--- BEGIN ---

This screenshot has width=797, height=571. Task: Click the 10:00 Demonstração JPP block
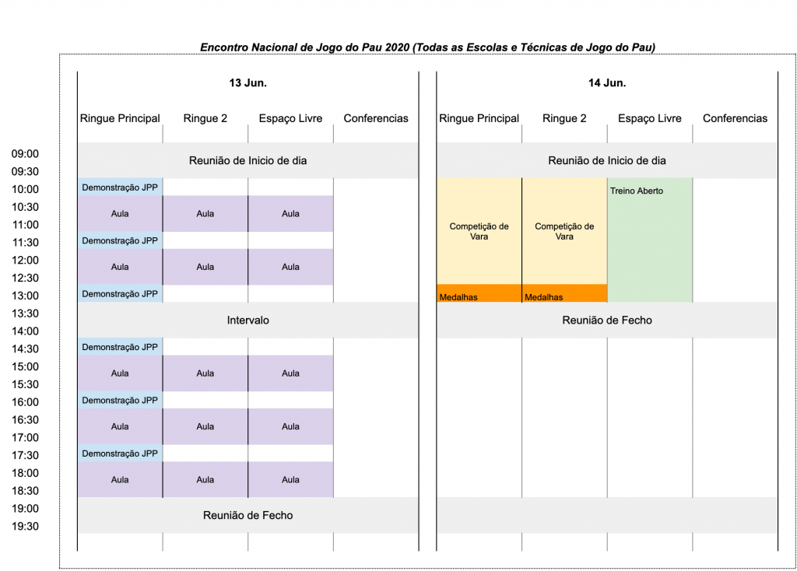click(x=120, y=187)
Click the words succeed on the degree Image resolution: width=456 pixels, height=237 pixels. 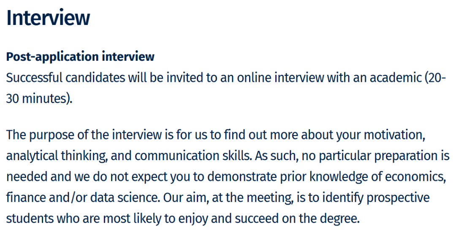[296, 219]
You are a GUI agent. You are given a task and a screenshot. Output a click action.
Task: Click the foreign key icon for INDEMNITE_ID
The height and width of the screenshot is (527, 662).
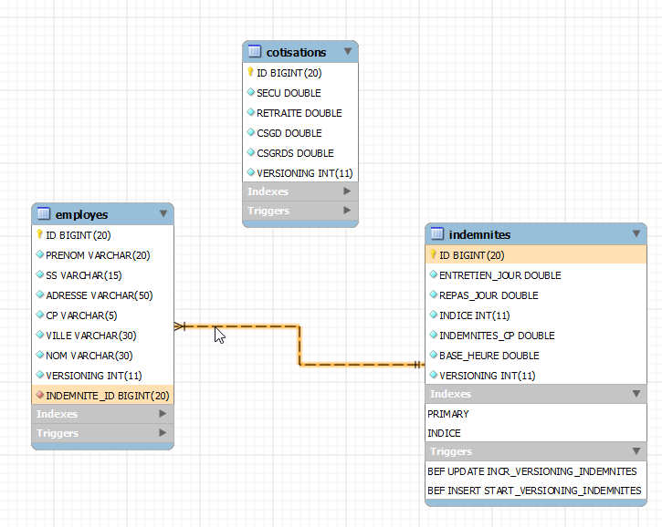point(40,396)
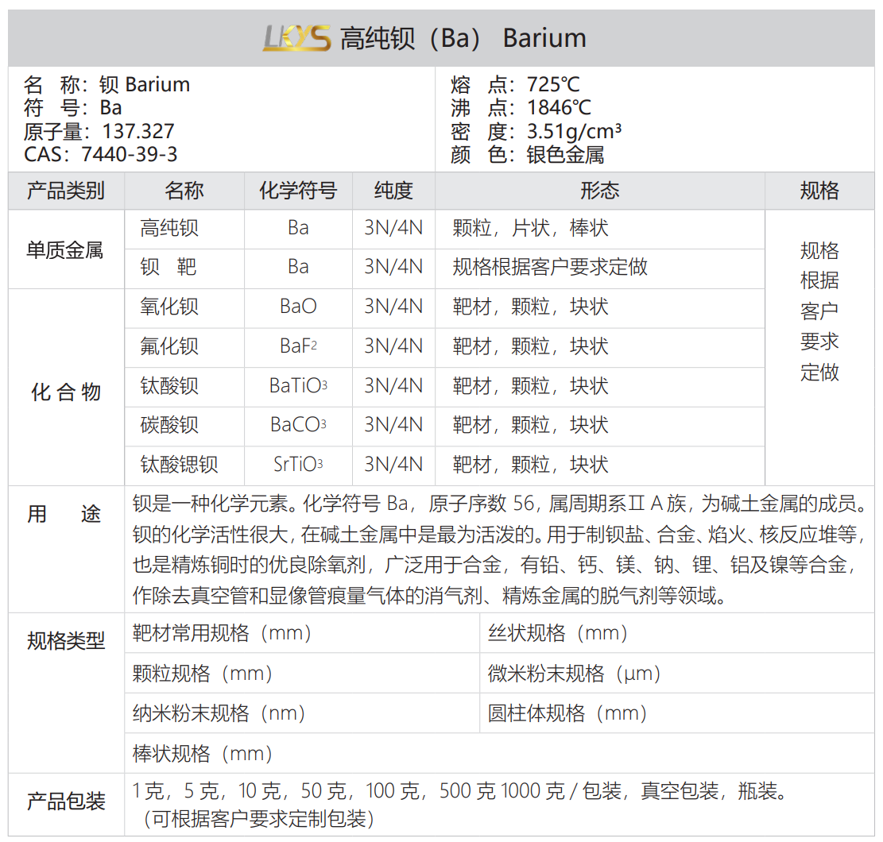The height and width of the screenshot is (842, 883).
Task: Open 靶材常用规格 (mm) specification
Action: click(223, 633)
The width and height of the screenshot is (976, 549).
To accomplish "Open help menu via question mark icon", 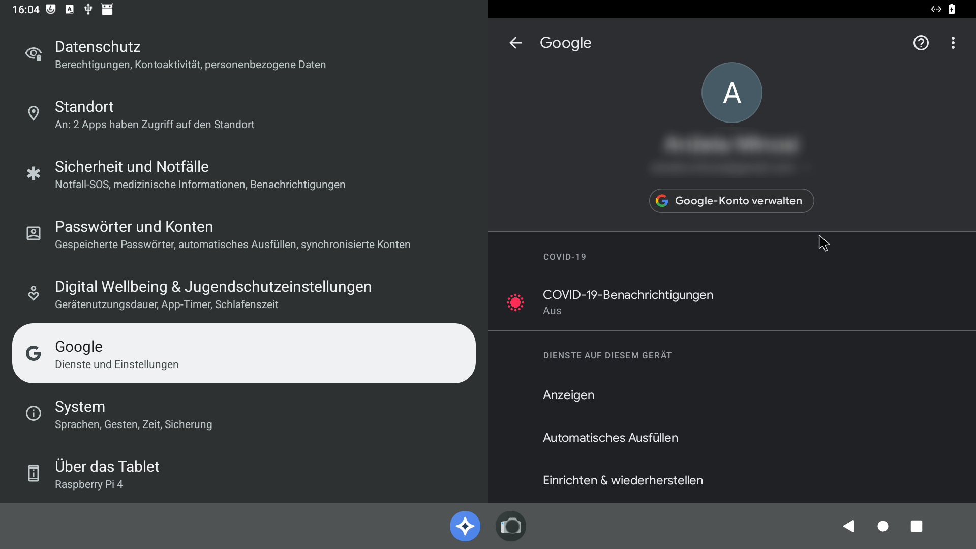I will (921, 42).
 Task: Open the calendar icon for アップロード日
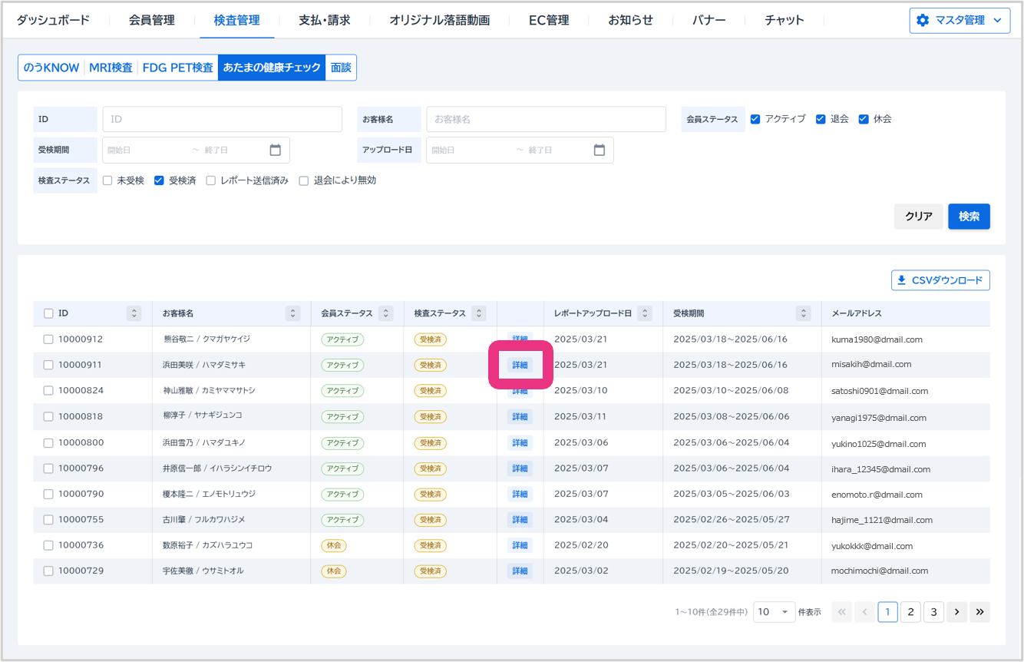pos(600,151)
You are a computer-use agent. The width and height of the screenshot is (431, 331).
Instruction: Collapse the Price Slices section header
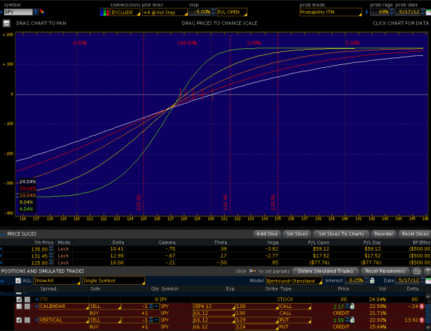tap(4, 234)
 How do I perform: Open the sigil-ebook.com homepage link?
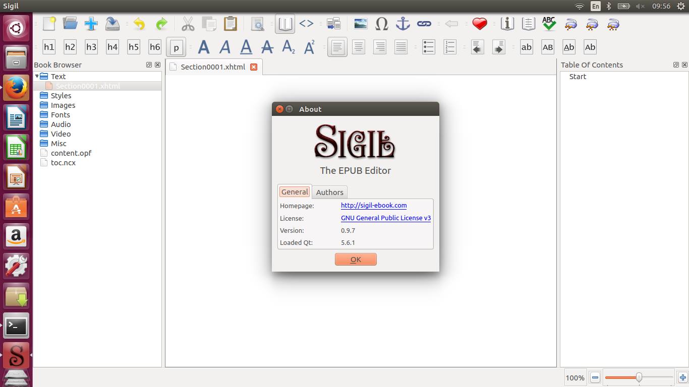(x=373, y=205)
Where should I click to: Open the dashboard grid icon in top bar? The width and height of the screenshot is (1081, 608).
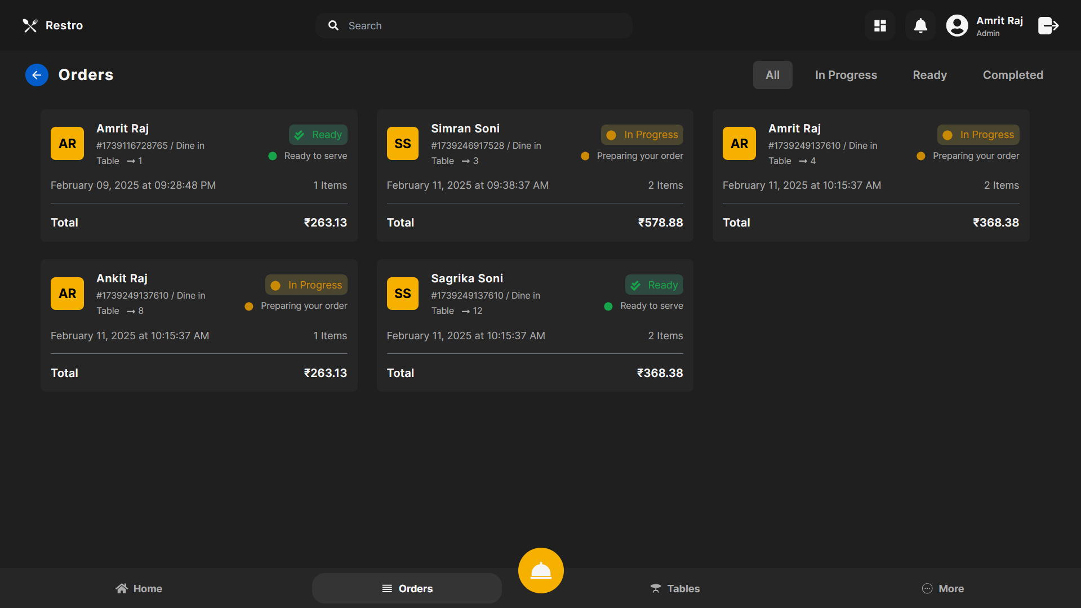click(x=879, y=25)

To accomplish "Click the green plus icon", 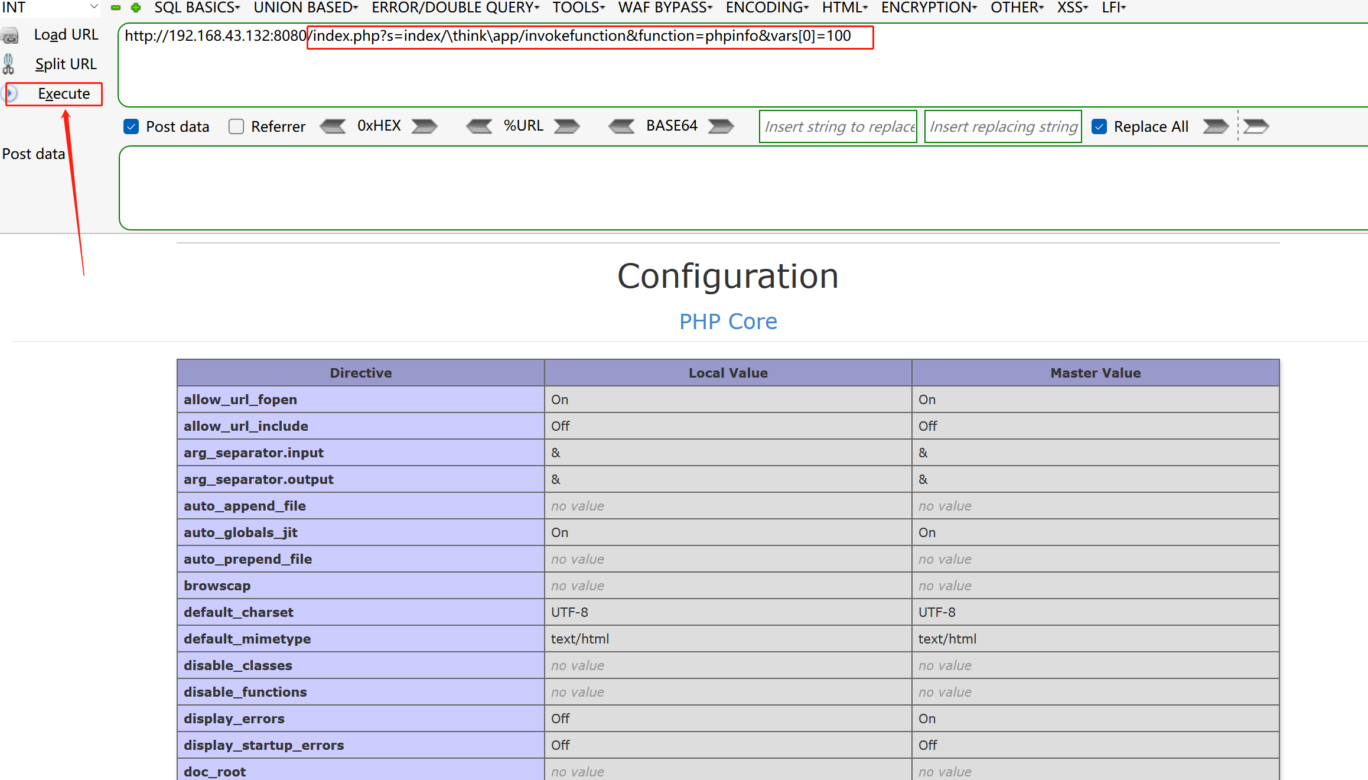I will [x=136, y=8].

--- END ---

Directions for this task:
Convert the lines into a Markdown table with the columns Number and Line. Begin at the line that contains "How do I perform: Open", stop after the line that contains "click(x=879, y=25)", skip blank lines, and leave the pictures out.

Problem solution:
| Number | Line |
|---|---|
| 1 |  How do I perform: Open the sigil-ebook.com homepage link? |
| 2 | (x=373, y=205) |
| 3 | Where should I click to: Open the dashboard grid icon in top bar? The width and height of the screenshot is (1081, 608). |
| 4 | click(x=879, y=25) |